母は、足が悪いので車の手配をしなければならない、娘が仕事帰りにピックアップできるか、まず、娘にLINEを入れる。既読がつかない。電話も出ない。動きが決まらない中でヤキモキするのは精神衛生上良くない、母には連絡せず、娘と連絡がつくまで、とりあえず一旦落ち着こう・・・と、無理やり介護を延長させられたFさんと、冷凍パスタをチンして食べた。

ホントはこう言うのはいけないらしい。ヘルパーは、お茶ももらったらいけないぐらいの、変なルールがある。人のお世話をする仕事なのに、その人を取り巻く家族とお茶の一杯も飲めないルールってなんだろう・・・と思う。断るFさんには、ルールを無視して、無理やりパスタを食べさせた。

8時を過ぎた頃、娘と連絡がついたので、母に一報を入れた。母は「やっちまったな」的なトーンで「あらあ!」と言った。こう言う時にあまり動揺しないので助かる。内容的には深刻な話をしている横で、F氏が「ちらし寿司ごちそうさまでした〜!」と声をかけるので伝えると「何年前の話よ〜」と普通に応じるところが、なんか、とんでも家族だよな・・・と思う。

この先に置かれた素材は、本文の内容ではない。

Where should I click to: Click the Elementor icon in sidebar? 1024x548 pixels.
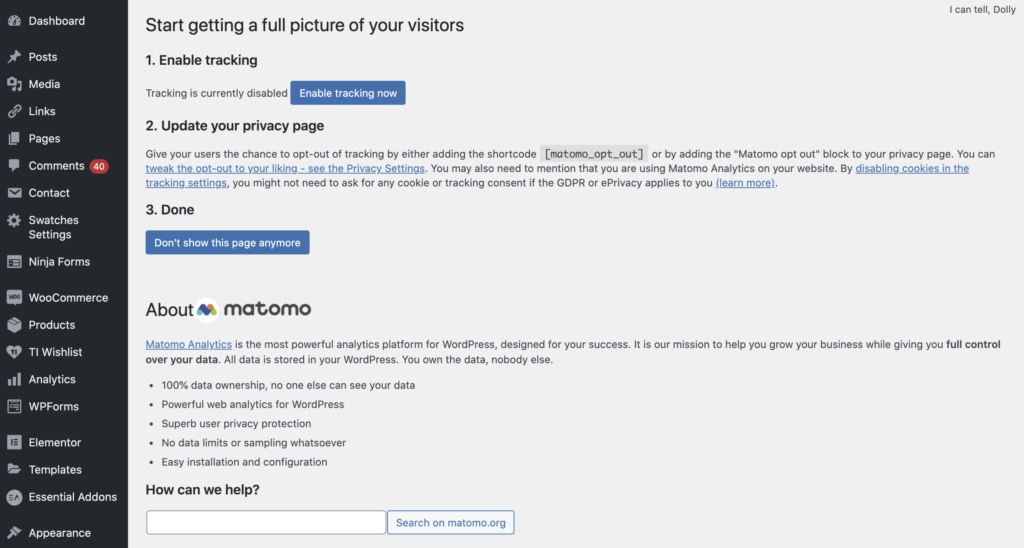(14, 443)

姉が病院から電話をかけてきたのは9時を過ぎてから。救急処置をして、今日は一旦入院することになったので、帰ってくるとのこと。最後に電話口で言ったのは。

「睡眠薬って200錠飲んでも死なないんだって!」

これは、皆驚いた。常識が覆ったようなインパクトだった。義兄は胃洗浄もせず、目が覚める点滴をして強制的に起こされたらしい。

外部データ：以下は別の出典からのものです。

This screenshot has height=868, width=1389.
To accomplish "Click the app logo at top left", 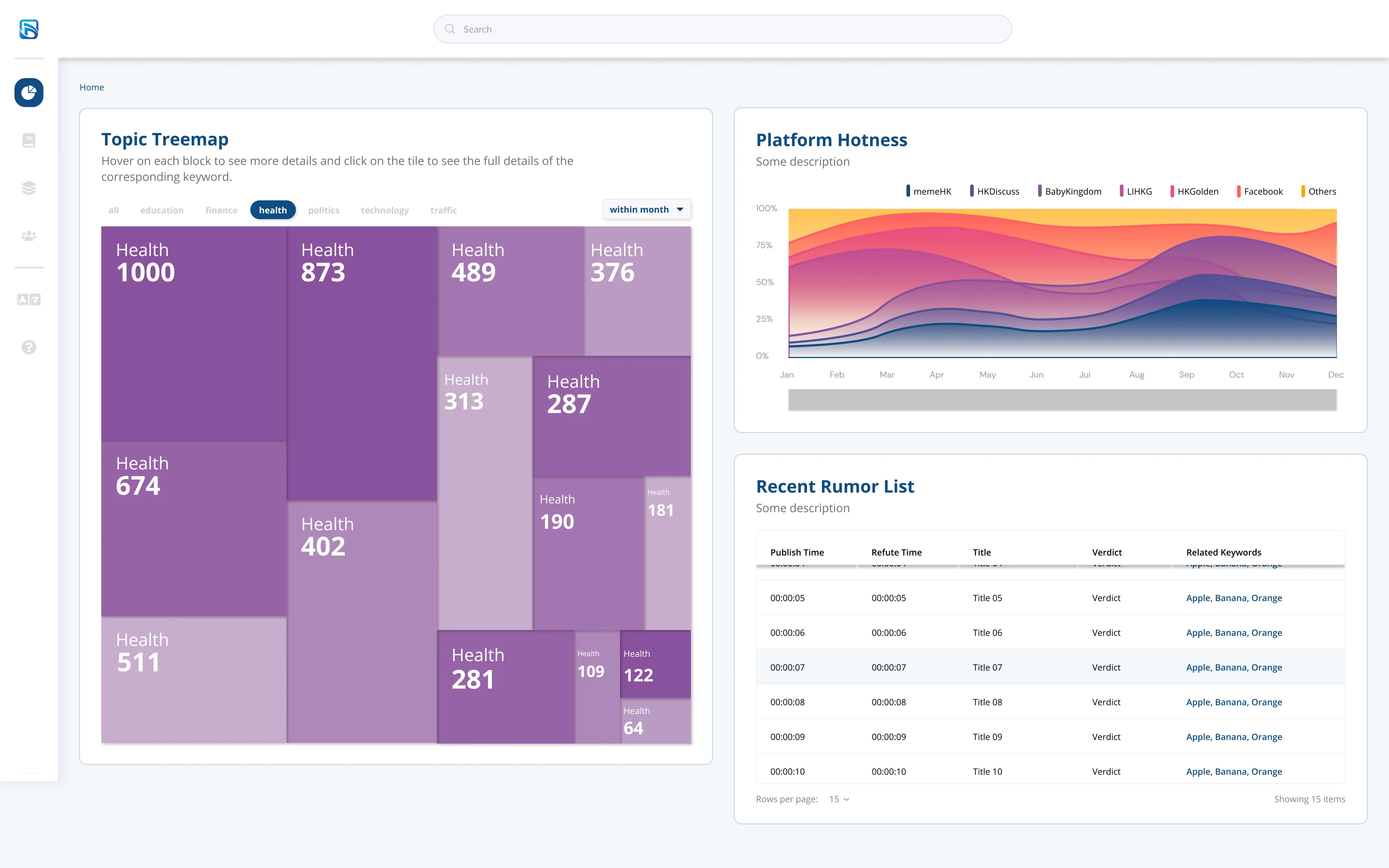I will coord(29,29).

病棟に移されたが義兄は、コロナ禍で面会はできない。帰り際に看護師さんに「何か伝えることありますか?」と言われ
「残念でした!言ってやってください!」
・・・と言い残した姉。
不安な中、散々待たされ、携帯は使っちゃいけないかとまんじりともせず救急外来の廊下で、ムカムカを募らせた姉の捨て台詞。

姪の介護生活は心身ともにしんどい・・・。
体力的にも、眠れない中いつ呼吸が止まってしまうかとピリピリと精神を尖らせての生活。精神的にもボロボロな中、それでも、生きようとしている命に寄り添う生活。
その中で、姉にとって義兄は戦友、同士だった。
「娘が生きようとしているのに、自分が命を捨てる・・・。」
それは、娘にとっても自分にとっても裏切りだと姉は捉えている。

本来なら・治る見込みの無い病に侵され、苦悩の挙句の自殺未遂・・・。
家族は、その絶望に思いを寄せ、本人しかわからない痛みに思いを馳せ、自分にできることは何なのかを問い、全力で支えよう・・・となる状況だが、義兄の場合はそれが許されない状況、環境であるのが気の毒なのだが・・・。

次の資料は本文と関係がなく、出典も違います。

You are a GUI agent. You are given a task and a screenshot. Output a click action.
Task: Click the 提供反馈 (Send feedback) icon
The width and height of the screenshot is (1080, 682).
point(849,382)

親族は、この事件により特別なサポート体制にシフトした。
姉宅の状況は目まぐるしく変わった。
義兄は11月に脳腫瘍の摘出手術をし、12月に姪は気管切開手術をした。
姉は姪の付き添いで共に入院、コロナ禍のおり、病室から出ることもない軟禁生活。飼い犬は我が家に合宿。姉宅は誰もいない年末年始となった。

義兄は結果、この事件からちょうど4ヶ月たった日に旅立った。

私はnoteの下書きに、自殺未遂の直後にこの記事を書いていた。
常々、我が家のトンデモ家族ぶりは文章に残すべきだと姉が言っていた。
今回の事件も、「ネタにしてくれて全然構わない。今は、薬飲んでも簡単には死なないことを、世の中に知らせないといけない。」と言うので、公開することにした。

私が思うのは・・・。
人は生まれるタイミングも選べないのだから、死ぬことも選ぶことはできないのじゃ無いかと・・・。
自分自身でも選べないけど、他人もそれを選ぶ事はできない。
殺人もそうだけど、死刑もダメだと思う。
そこには、司法で死を宣告する仕事、死刑を執行する仕事が発生する。
誰も、そんな仕事を強いてはいけない・・・。
そんな風にと思っているのです。